(Data on locating visible targets)
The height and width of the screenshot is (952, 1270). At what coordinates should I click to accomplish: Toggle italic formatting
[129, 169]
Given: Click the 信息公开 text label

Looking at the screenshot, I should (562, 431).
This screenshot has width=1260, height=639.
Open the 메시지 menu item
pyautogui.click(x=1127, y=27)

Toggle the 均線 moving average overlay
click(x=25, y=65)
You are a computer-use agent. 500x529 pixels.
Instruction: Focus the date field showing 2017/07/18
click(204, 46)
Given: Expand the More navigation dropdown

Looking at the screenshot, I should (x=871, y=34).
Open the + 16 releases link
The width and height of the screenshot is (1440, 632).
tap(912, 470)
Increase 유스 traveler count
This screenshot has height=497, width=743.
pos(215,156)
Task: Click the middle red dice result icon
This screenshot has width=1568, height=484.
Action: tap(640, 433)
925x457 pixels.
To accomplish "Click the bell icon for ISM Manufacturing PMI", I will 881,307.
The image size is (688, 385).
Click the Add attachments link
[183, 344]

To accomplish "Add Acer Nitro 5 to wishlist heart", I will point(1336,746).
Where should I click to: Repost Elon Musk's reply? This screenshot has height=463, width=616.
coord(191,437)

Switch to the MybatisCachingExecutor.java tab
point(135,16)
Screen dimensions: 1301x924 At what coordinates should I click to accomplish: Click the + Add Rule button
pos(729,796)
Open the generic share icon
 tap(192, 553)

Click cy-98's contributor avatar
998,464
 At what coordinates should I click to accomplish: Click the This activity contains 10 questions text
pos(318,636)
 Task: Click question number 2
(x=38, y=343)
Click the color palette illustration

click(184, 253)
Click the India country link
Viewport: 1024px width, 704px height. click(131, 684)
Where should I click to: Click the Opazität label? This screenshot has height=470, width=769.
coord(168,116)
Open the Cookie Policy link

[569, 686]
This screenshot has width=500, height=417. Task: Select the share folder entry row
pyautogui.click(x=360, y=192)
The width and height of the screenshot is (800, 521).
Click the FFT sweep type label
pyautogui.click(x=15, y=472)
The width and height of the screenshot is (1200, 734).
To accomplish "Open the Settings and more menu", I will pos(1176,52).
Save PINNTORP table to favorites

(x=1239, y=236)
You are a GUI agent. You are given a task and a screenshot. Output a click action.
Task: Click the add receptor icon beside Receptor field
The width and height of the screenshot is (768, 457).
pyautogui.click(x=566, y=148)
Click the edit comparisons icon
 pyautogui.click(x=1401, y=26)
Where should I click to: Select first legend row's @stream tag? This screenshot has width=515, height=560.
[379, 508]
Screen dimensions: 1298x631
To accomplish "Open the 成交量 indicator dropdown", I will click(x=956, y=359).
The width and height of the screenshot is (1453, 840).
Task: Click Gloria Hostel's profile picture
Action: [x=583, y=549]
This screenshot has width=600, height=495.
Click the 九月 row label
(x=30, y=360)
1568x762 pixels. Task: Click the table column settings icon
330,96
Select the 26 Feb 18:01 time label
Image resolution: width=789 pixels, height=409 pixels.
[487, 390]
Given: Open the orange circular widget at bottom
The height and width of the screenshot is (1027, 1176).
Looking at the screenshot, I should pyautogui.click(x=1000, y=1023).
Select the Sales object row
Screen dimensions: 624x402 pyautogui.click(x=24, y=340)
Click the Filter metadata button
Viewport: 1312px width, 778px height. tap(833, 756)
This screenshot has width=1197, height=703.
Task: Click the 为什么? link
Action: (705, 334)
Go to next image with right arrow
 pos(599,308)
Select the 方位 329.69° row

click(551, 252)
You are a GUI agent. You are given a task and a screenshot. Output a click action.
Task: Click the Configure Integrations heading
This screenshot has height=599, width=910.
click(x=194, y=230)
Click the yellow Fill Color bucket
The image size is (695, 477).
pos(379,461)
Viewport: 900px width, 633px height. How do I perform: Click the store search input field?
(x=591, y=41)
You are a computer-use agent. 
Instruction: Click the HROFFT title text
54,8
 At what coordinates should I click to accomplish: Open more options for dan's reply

- _PROBLEM DETAILS_
Set out all of the material above as a numbered list, one line per item, leaving out the blank lines.

- _PROBLEM SOLUTION_
1. The height and width of the screenshot is (952, 1270). At what coordinates should I click to accomplish: Toggle italic formatting
2. [129, 169]
3. Given: Click the 信息公开 text label
4. Looking at the screenshot, I should (562, 431).
5. This screenshot has width=1260, height=639.
6. Open the 메시지 menu item
7. pyautogui.click(x=1127, y=27)
8. Toggle the 均線 moving average overlay
9. click(x=25, y=65)
10. You are a computer-use agent. 500x529 pixels.
11. Instruction: Focus the date field showing 2017/07/18
12. click(204, 46)
13. Given: Expand the More navigation dropdown
14. Looking at the screenshot, I should (x=871, y=34).
15. Open the + 16 releases link
16. The width and height of the screenshot is (1440, 632).
17. tap(912, 470)
18. Increase 유스 traveler count
19. This screenshot has height=497, width=743.
20. pos(215,156)
21. Task: Click the middle red dice result icon
22. This screenshot has width=1568, height=484.
23. Action: tap(640, 433)
24. 925x457 pixels.
25. To accomplish "Click the bell icon for ISM Manufacturing PMI", I will 881,307.
26. The image size is (688, 385).
27. Click the Add attachments link
28. [183, 344]
29. To accomplish "Add Acer Nitro 5 to wishlist heart", I will point(1336,746).
30. Where should I click to: Repost Elon Musk's reply? This screenshot has height=463, width=616.
31. coord(191,437)
32. Switch to the MybatisCachingExecutor.java tab
33. point(135,16)
34. Screen dimensions: 1301x924 At what coordinates should I click to accomplish: Click the + Add Rule button
35. pos(729,796)
36. Open the generic share icon
37.  tap(192, 553)
38. Click cy-98's contributor avatar
39. 998,464
40.  At what coordinates should I click to accomplish: Click the This activity contains 10 questions text
41. pos(318,636)
42.  Task: Click question number 2
43. (x=38, y=343)
44. Click the color palette illustration
45. click(184, 253)
46. Click the India country link
47. Viewport: 1024px width, 704px height. click(131, 684)
48. Where should I click to: Click the Opazität label? This screenshot has height=470, width=769.
49. coord(168,116)
50. Open the Cookie Policy link
51. [569, 686]
52. This screenshot has width=500, height=417. Task: Select the share folder entry row
53. pyautogui.click(x=360, y=192)
54. The width and height of the screenshot is (800, 521).
55. Click the FFT sweep type label
56. pyautogui.click(x=15, y=472)
57. The width and height of the screenshot is (1200, 734).
58. To accomplish "Open the Settings and more menu", I will pos(1176,52).
59. Save PINNTORP table to favorites
60. (x=1239, y=236)
61. You are a GUI agent. You are given a task and a screenshot. Output a click action.
62. Task: Click the add receptor icon beside Receptor field
63. The width and height of the screenshot is (768, 457).
64. pyautogui.click(x=566, y=148)
65. Click the edit comparisons icon
66.  pyautogui.click(x=1401, y=26)
67. Where should I click to: Select first legend row's @stream tag? This screenshot has width=515, height=560.
68. [379, 508]
69. Screen dimensions: 1298x631
70. To accomplish "Open the 成交量 indicator dropdown", I will click(x=956, y=359).
71. The width and height of the screenshot is (1453, 840).
72. Task: Click Gloria Hostel's profile picture
73. Action: [x=583, y=549]
74. This screenshot has width=600, height=495.
75. Click the 九月 row label
76. (x=30, y=360)
77. 1568x762 pixels. Task: Click the table column settings icon
78. 330,96
79. Select the 26 Feb 18:01 time label
80. Image resolution: width=789 pixels, height=409 pixels.
81. [487, 390]
82. Given: Open the orange circular widget at bottom
83. The height and width of the screenshot is (1027, 1176).
84. Looking at the screenshot, I should pyautogui.click(x=1000, y=1023).
85. Select the Sales object row
86. Screen dimensions: 624x402 pyautogui.click(x=24, y=340)
87. Click the Filter metadata button
88. Viewport: 1312px width, 778px height. tap(833, 756)
89. This screenshot has width=1197, height=703.
90. Task: Click the 为什么? link
91. Action: (705, 334)
92. Go to next image with right arrow
93.  pos(599,308)
94. Select the 方位 329.69° row
95. click(551, 252)
96. You are a GUI agent. You are given a task and a screenshot. Output a click action.
97. Task: Click the Configure Integrations heading
98. This screenshot has height=599, width=910.
99. click(x=194, y=230)
100. Click the yellow Fill Color bucket
101. The image size is (695, 477).
102. pos(379,461)
103. Viewport: 900px width, 633px height. How do I perform: Click the store search input field?
104. (x=591, y=41)
105. You are a computer-use agent. 
106. Instruction: Click the HROFFT title text
107. 54,8
108.  At what coordinates should I click to accomplish: Open more options for dan's reply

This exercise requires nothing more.